25-26 VIII 1996: On our way south, we spent two more days collecting on Kunashir (see map), the most floristically rich Kuril island (it even has magnolias!) which well deserves the extra sampling. On the 25th, the fish people revisited a hot spring (near sea level, naturally) housing a new species of goby. Most fortunately for me, the trailhead for the spring is an upland site (180 m) which produced my best spider sample of the whole expedition, around 40 species and 332 specimens from bamboo meadow, birch litter, fir and spruce foliage, moss, and 2 surface active wolf spiders.

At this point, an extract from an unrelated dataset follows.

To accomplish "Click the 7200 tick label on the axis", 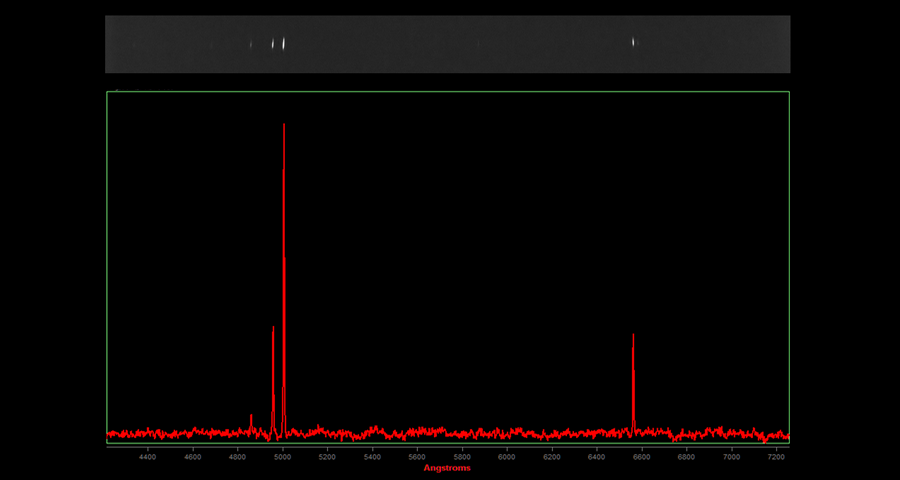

Included were several species (two of them new) and sexes of other species not taken elsewhere, such as my only male of the pretty ground spider Kishidaia. On the second day, instead of all the places never visited on Kunashir, the expedition headed (of course) for Lake Aliger, adequately sampled in 1994. I was dropped off at a low elevation Sphagnum bog that proved relatively barren, but the fir trees and roadside flowers were productive.

And so we said farewell to the Kuril Islands for another year. In all, parts of 21 days had been spent collecting on 11 islands, with my full-time efforts and part-time help by several American colleagues yielding 6682 spider specimens (a good average for sheer numbers), but fewer species than previous years. The various northern islands yielded 14-58 species each, only a minority of the species probably present but still far less than comparable effort yields on islands with some forest cover. And let us not forget the Limerick of the Expedition:

There was a professor named Pietsch.
The women all thought he was rietsch.
When they found he was poor,
They eyed him no more.
He ended up dead in a dietsch.

27 VIII 1996: In a doomed effort to clean off Toxicodendron toxins, my beating net was lost overboard! Luckily, collecting was over. On 30 August, we traveled by train some 30 km from Vladivostok to visit the insect collections at the Institute of Biology and Pedology, courtesy of Dr. Arkady Lelej, chief curator and my lab partner for the last 40 days. Train fare: 2400 rubles ($0.46). No spider collection to speak of, but I talked with orthopterist Storozhenko about his work on grylloblattids, and examined the historic Kurentsov butterfly collection, taking down some data for former-scarab Pelham.

2 IX 1996: We got our specimens out of the country by changing "specimens" to "samples" on a ream of forms!! And there were still 2 nice cats living in the air terminal building.